Quantum-Classical Study of Charge Transport in Organic Semiconductors with Multiple Low-Frequency Vibrational Modes

Abstract

Building on the recent success of a quantum-classical method for computing transport properties in the Holstein model with a single phonon mode [Phys. Rev. B ${\bf 111}$, L161105 (2025)], we now assess its reliability in more realistic scenarios involving multiple phonon modes in the Holstein model, as well as single- and multi-mode Peierls models. For parameters relevant to the prototypical organic semiconductor rubrene, we compute the frequency-dependent charge mobility and find excellent agreement with results from the state-of-the-art hierarchical equations of motion method. These results show that the method, previously validated only for the single-mode Holstein model, preserves quantitative accuracy in substantially more complex and material-relevant regimes. Our microscopic approach complements the phenomenological transient-localization theory and is readily applicable to realistic electron-phonon Hamiltonians.

Figures (3)

• Figure 1: (a) Time-dependent diffusion constant and (b) frequency-dependent mobility for (c) several distributions of coupling constants for the Holstein model. (d) The corresponding mode-dependent dynamic disorder standard deviation.
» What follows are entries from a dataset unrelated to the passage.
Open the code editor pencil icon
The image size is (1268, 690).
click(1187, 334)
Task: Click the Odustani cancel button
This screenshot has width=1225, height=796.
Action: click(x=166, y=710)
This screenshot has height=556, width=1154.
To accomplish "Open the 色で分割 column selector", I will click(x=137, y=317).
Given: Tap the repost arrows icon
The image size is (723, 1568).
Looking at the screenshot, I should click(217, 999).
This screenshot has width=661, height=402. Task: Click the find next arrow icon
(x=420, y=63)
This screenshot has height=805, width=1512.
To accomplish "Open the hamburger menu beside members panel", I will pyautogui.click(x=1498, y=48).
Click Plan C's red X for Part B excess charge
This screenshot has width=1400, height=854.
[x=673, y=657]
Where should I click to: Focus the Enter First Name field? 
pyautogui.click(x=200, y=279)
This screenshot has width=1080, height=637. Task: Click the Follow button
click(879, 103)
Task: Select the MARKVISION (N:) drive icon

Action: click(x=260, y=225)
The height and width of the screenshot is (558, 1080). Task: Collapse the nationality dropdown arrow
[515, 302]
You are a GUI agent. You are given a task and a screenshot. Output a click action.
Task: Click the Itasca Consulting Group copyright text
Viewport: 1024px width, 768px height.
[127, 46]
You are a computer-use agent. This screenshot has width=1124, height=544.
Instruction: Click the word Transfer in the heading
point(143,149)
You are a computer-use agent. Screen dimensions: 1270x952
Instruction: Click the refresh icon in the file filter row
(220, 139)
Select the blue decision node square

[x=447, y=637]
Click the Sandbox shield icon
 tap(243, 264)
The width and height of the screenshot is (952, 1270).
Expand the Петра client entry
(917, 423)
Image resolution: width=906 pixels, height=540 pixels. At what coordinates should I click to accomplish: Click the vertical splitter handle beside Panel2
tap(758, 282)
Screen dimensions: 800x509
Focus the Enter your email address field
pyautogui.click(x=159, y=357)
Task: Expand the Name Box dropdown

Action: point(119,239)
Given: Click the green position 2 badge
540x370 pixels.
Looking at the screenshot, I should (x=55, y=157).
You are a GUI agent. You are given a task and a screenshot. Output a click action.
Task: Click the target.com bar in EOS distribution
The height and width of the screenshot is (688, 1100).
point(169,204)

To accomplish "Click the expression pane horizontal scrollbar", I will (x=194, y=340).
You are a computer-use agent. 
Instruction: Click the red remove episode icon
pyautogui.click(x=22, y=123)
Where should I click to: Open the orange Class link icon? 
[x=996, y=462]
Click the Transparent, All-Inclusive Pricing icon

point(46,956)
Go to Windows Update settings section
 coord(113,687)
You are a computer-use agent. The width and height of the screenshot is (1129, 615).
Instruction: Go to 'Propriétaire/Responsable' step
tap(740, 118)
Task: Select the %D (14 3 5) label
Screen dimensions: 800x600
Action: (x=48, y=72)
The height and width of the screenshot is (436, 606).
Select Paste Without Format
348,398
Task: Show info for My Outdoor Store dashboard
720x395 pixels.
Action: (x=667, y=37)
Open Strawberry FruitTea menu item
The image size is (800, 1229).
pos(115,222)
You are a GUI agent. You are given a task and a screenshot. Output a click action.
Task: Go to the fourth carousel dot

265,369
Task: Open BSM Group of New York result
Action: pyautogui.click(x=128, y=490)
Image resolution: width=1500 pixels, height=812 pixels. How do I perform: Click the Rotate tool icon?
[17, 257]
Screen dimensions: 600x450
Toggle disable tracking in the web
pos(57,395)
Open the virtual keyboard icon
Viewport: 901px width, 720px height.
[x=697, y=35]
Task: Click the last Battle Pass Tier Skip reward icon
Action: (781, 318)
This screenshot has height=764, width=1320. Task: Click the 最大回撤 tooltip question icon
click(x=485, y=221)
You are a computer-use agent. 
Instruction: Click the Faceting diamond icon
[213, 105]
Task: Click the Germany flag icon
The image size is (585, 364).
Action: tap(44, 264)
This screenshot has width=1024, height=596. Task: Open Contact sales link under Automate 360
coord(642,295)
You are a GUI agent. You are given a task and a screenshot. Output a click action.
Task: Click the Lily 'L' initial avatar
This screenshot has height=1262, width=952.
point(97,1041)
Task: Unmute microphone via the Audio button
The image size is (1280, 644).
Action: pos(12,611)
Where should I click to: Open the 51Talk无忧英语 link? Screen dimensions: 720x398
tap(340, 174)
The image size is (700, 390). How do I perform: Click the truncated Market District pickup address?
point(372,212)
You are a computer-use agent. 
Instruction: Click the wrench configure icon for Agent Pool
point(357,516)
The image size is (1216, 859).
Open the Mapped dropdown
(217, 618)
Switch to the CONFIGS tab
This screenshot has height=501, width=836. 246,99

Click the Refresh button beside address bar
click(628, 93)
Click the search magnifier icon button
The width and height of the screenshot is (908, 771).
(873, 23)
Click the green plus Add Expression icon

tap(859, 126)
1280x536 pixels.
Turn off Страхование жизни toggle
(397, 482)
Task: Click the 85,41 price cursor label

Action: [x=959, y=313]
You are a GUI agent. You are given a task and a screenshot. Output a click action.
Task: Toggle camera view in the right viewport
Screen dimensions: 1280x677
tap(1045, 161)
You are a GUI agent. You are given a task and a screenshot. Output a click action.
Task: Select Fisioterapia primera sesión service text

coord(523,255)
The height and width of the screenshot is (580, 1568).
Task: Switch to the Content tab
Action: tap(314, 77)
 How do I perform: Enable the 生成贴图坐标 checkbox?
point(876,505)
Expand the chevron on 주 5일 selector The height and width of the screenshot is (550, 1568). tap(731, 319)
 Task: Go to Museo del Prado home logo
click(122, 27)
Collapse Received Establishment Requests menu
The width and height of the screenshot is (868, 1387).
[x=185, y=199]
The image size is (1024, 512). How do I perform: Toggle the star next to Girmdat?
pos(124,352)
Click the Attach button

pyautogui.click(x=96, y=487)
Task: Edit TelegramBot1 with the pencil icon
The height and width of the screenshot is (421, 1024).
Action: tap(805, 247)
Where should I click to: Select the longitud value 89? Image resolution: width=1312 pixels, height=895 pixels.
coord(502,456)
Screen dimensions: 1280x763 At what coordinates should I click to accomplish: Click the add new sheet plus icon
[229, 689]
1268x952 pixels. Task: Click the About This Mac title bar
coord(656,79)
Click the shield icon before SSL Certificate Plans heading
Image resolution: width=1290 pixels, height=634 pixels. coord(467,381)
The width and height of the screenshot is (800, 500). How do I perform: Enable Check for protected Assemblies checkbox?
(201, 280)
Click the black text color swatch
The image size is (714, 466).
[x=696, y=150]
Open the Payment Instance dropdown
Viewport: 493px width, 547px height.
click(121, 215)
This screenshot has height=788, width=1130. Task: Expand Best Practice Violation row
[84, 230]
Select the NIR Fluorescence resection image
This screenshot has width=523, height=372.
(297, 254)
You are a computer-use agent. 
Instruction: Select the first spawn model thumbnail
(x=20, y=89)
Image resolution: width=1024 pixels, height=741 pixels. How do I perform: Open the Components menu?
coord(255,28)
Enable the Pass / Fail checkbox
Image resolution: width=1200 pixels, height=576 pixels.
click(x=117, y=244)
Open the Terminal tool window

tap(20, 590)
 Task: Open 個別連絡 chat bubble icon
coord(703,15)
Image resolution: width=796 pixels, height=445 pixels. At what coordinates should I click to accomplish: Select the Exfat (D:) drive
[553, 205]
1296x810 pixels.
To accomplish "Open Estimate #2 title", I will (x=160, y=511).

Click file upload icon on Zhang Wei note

Here $T=1$, $\omega_0 = 1/3$ and $\lambda^{\mathrm{H}}=0.5$.
• Figure 2: Comparison of the QC (dashed line) and HEOM (solid lines) time-dependent diffusion constant for the Peierls model at $T=0.175$, $\omega_0 = 0.044$, $\lambda^{\mathrm{P}}=0.336$. The inset shows the relative increase of the electron kinetic energy with the propagation time in QC equations.
• Figure 3: (a) Time-dependent diffusion constant and (b) frequency-dependent mobility for (c) several distributions of coupling constants for the Peierls model. (d) The corresponding mode-dependent dynamic disorder standard deviation. Here $T=0.175$, $\omega_0 = 0.044$ and $\lambda^{\mathrm{P}}=0.336$.